Nothing in the records below should be altered in the copy, although the pictures must be left out.
- - -
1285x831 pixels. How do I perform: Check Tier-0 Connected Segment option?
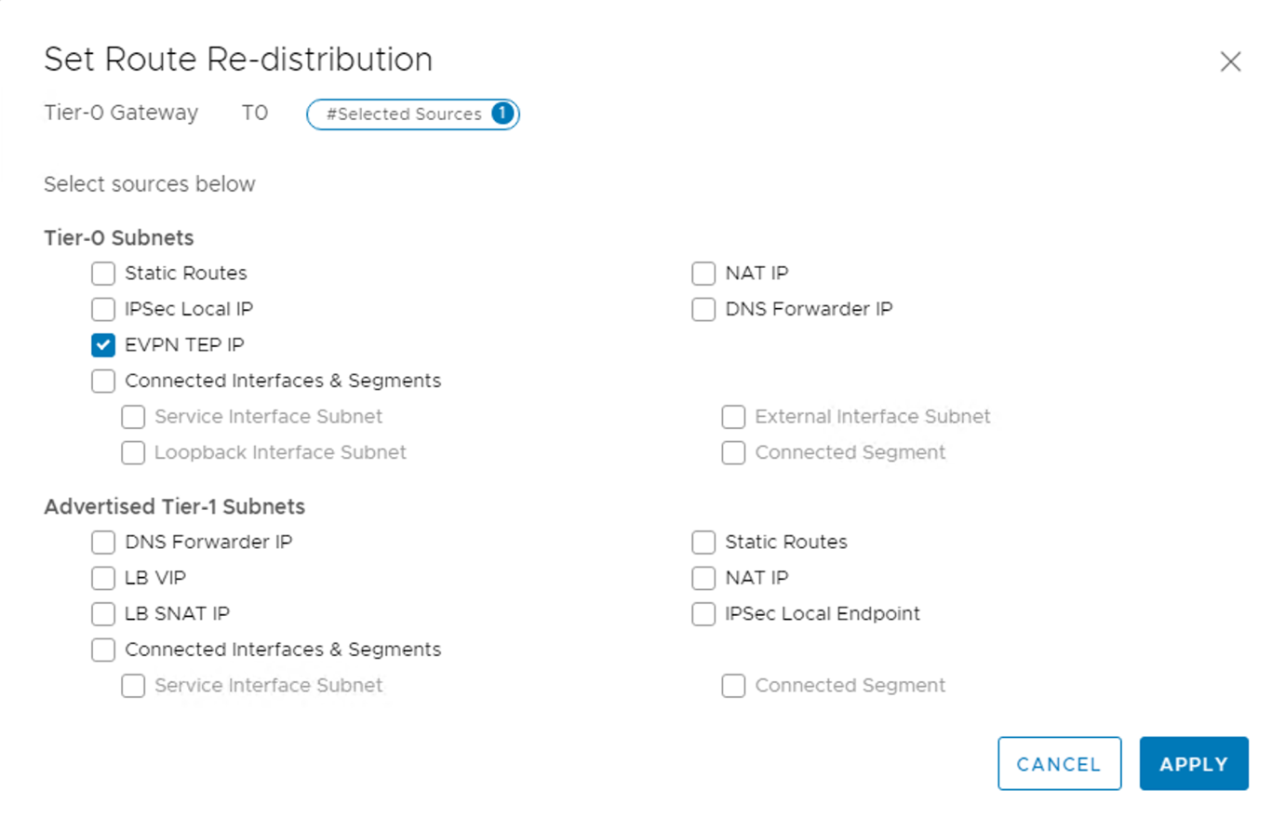[733, 452]
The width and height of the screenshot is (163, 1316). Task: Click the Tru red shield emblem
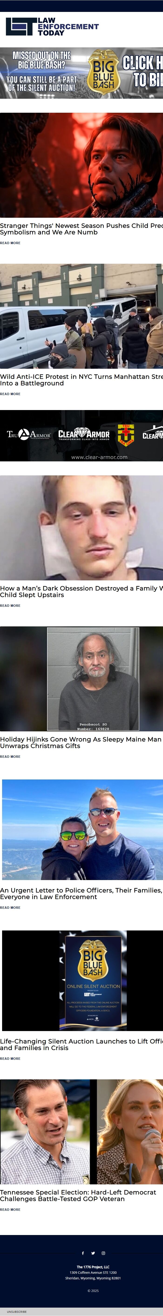point(126,435)
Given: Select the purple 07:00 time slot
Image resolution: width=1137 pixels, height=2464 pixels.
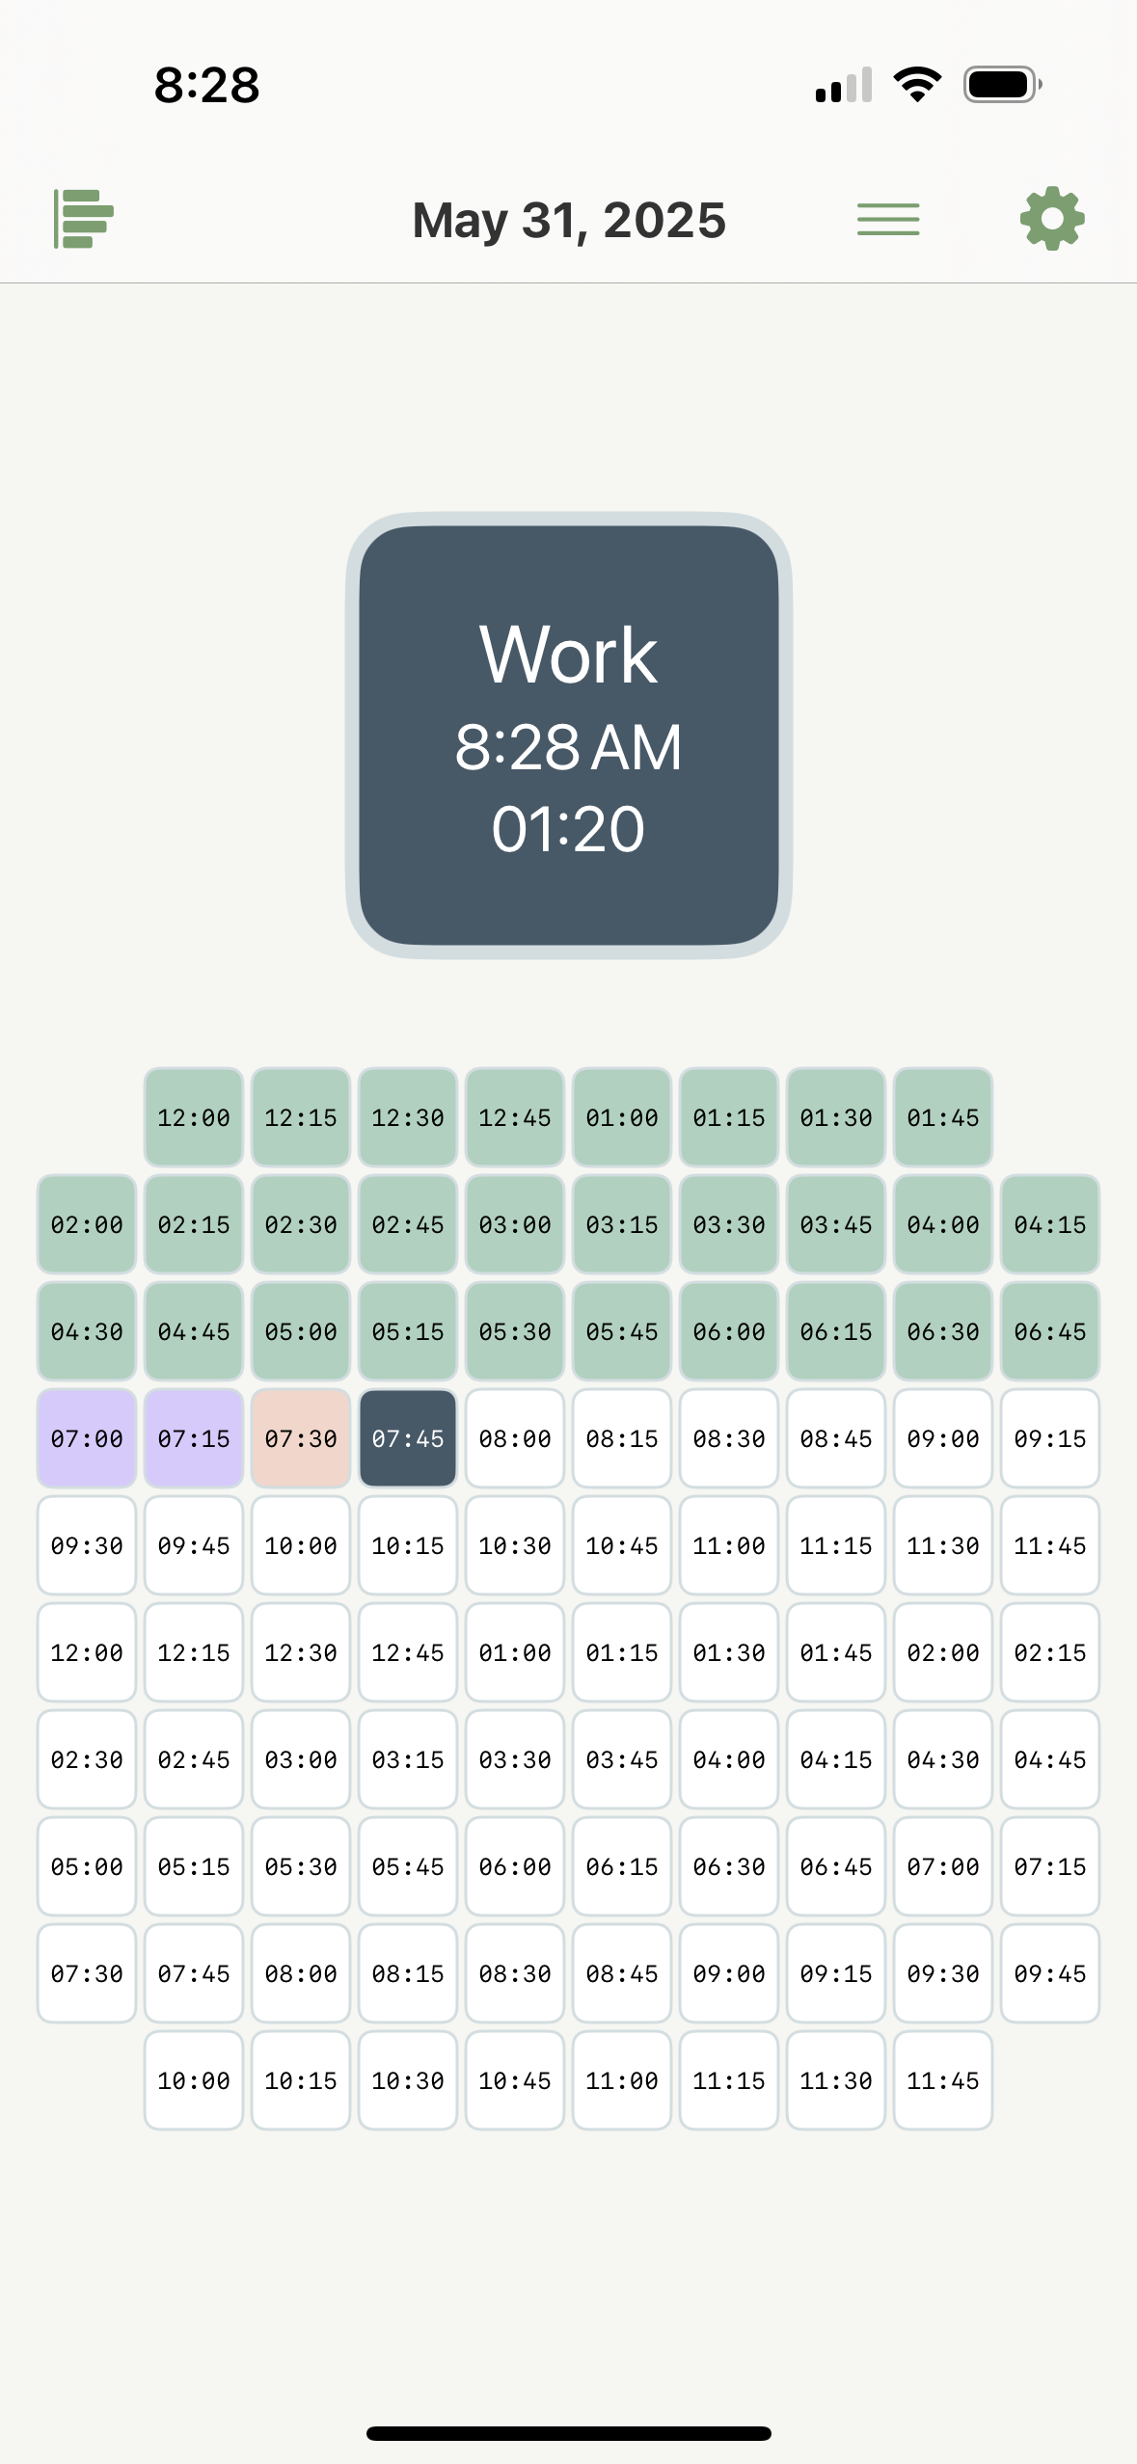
- - -
» Expected output:
1285x831 pixels. How do I perform: Check Tier-0 Connected Segment option?
[733, 452]
The width and height of the screenshot is (163, 1316). Task: Click the Tru red shield emblem
point(126,435)
Given: Select the purple 07:00 time slot
Image resolution: width=1137 pixels, height=2464 pixels.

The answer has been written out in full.